My patients knew that I was a great believer in preventative measures and basically I think that the patients that were non compliant just got tired of my “nagging” and found some other physician. I was a believer in education AND motivation.
One such patient advised me that she was changing doctors because she was tired of my nagging her about her weight every time she saw me. She had diabetes, high blood pressure, esophageal reflux, and severe arthritis of her back and weight bearing joints. She was also 50 lbs overweight. Eight months later I received a letter from her saying she liked me as her physician and wished to return to my practice (Something I rarely allowed).
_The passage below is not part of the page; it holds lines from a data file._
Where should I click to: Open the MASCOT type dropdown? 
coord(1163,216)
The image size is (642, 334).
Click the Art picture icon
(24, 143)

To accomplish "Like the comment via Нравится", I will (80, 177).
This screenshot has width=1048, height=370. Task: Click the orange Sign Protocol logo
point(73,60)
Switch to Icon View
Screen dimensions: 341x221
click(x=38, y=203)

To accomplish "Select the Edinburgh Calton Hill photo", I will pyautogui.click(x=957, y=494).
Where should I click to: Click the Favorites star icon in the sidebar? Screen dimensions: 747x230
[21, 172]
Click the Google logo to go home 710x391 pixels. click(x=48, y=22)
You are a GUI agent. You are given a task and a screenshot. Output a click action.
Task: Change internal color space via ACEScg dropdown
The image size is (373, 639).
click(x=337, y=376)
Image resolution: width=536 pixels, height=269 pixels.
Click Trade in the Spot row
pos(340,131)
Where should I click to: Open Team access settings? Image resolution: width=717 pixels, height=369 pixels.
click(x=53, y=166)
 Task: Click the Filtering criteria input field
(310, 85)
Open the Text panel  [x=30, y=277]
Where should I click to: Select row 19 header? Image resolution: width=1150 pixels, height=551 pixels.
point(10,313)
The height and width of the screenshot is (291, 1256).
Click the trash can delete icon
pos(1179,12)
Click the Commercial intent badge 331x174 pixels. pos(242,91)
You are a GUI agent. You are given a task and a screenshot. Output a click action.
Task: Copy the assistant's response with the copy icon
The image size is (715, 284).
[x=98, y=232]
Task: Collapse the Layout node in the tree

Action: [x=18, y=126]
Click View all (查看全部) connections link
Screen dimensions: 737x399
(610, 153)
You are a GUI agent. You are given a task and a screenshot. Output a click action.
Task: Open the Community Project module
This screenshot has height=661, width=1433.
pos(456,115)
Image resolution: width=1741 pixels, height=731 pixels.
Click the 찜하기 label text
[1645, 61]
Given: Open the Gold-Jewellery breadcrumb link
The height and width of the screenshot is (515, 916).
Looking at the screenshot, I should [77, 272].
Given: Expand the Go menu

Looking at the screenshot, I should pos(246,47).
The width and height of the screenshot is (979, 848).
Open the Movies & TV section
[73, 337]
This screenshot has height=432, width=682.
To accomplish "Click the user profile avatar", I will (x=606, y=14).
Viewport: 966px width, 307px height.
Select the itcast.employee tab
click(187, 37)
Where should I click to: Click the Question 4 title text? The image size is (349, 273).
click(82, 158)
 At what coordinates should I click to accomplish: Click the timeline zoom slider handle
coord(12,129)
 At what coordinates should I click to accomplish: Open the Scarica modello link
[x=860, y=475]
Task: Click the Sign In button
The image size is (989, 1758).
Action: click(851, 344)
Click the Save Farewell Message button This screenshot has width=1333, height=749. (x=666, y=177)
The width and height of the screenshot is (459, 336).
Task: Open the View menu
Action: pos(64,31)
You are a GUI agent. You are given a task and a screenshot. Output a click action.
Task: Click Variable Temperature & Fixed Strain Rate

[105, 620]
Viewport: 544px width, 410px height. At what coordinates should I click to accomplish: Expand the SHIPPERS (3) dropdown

On this occasion I allowed an interview and invited her in for a chat. I pointed out that it was inappropriate for me to care about her health more than she did and reiterated that weight loss would help all of her ailments. I would take her back only if she lost the weight and I promised that I would not mention it again unless she went over the 10 pound leeway we agreed to. She joined Weight Watchers and lost 45 pounds and experienced considerable improvement in all her symptoms. She also kept the weight off over the next twenty years that I cared for her until my retirement.
Today the public is being sold a new definition of Primary Health Care. Details can be found at www.primaryhealthcare.ca. An incredible amount of money is being poured into various projects under the banner of “primary health care reform”, “primary health care initiatives”, “primary health organizations (PHO---New Zealand), etc. Their definition of primary care is: “basic, every day health care. Primary health care could be visiting the family doctor or nurse practitioner, talking to a dietician or pharmacist, or calling a toll free health advice line to talk to a health professional. It is usually your first encounter with a health care provider when you need care and advice”. What is not said are things like who will be included as “health professionals” and “health providers”, can a patient have free access to all members of the “team”, how is the “team” put together, and who bears the “bottom line” responsibility when things don’t go well. Funding models vary. Interestingly, in Canada “extra billing” has been outlawed. In New Zealand (with their health care reform), they have encouraged it. They don’t call it extra billing, though. Doctors there charge what they wish, and the government pays a portion for the patient as a fee subsidy.
Tomorrow, we will look at the new “vision” of patient care and primary health care reform, and speculate at the reasons for starting down this road. In the mean time a ‘PROMO” of the concept can be found at “www.primaryhealthcare.ca”.

1 Comments:

Blogger Rosie said...

We were told (in nutrition) primary health care is preventative health care, which I guess would be in line with what you say it is. Regular checkups etc would be considered preventative. We learned that tertiary was treating a problem that had already developed. A little bit of a different angle I guess, but same idea.

For the first time since I was a kid I have a "family" doctor, but unfortunately, its only temporary since I'm leaving in a few years....luckily I know a lot about my health!